CD-R media come in a variety of colors, but you’ll find that DVD-R only come in purple. Why is that?
DVD-R (DVD Recordable) are produced entirely differently than retail DVDs (movies and games) you can buy at the store. Store bought discs are produced through a process called replication.
In the replication process, information is stamped on to a metalized dye layer from a “glass master” disc. The dye layer is then sandwiched between two paper-thin pieces of high strength polycarbonate for protection. The silver color of a retail DVD is the result of this reflective dye seen through the polycarbonate. The two pieces of polycarbonate plastic also give the DVD its thickness and protects it from scratches—an ideal feature for retail discs that will see lots of wear and tear.

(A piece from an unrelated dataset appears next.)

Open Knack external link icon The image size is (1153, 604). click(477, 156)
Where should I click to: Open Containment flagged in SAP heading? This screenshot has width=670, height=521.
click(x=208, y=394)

Replication is expensive, however, which can be mitigated by producing high quantity batches (again, a boon for retail). Many replication facilities will not accept jobs smaller than two or five thousand pieces. Replication is best for high volume disc production.

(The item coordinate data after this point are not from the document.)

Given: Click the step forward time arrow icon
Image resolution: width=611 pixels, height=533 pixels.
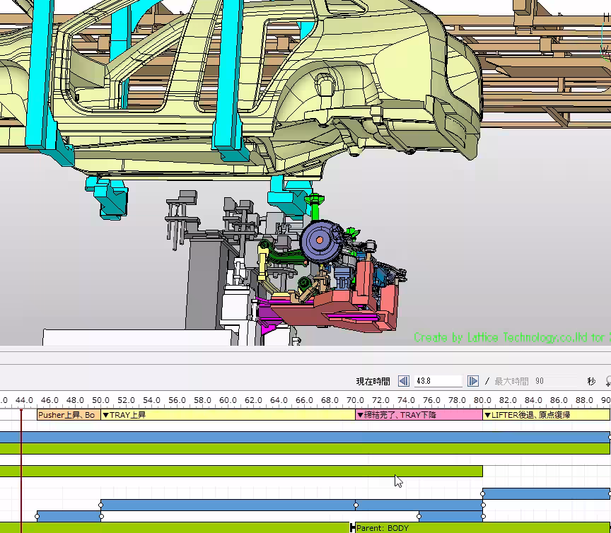Looking at the screenshot, I should click(x=473, y=381).
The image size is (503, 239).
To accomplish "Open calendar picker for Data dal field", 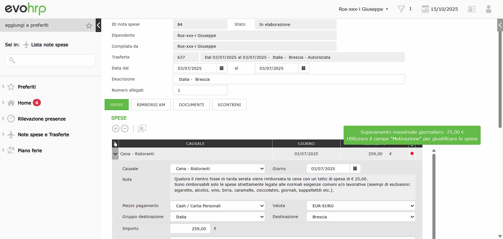I will (x=221, y=68).
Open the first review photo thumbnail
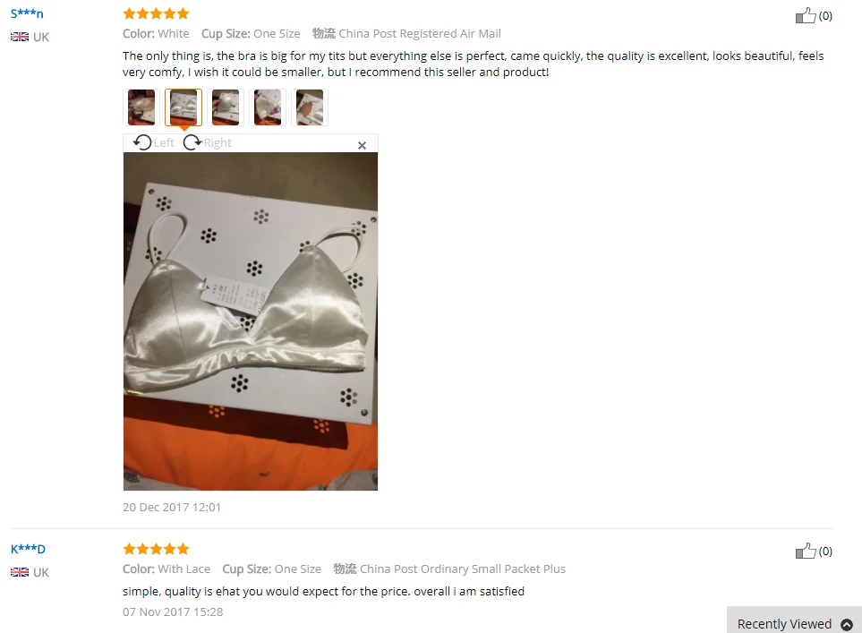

DVD-R discs are purple because of the Azo chemicals used in the production if its organic dye. A recordable DVD-R disc also contains a dye layer sandwiched between two layers of polycarbonate. However, the dye later does not contain any information yet. The organic dye mentioned earlier crystalizes at a known rate when exposed to a laser, when it is “burned.” The burned area of the disc will turn a slightly different color.
Blank CD-R media are available in a range of different colors like silver, green, gold, and black and often reflect on the quality of the disc. However, DVD-R only are available in purple dye.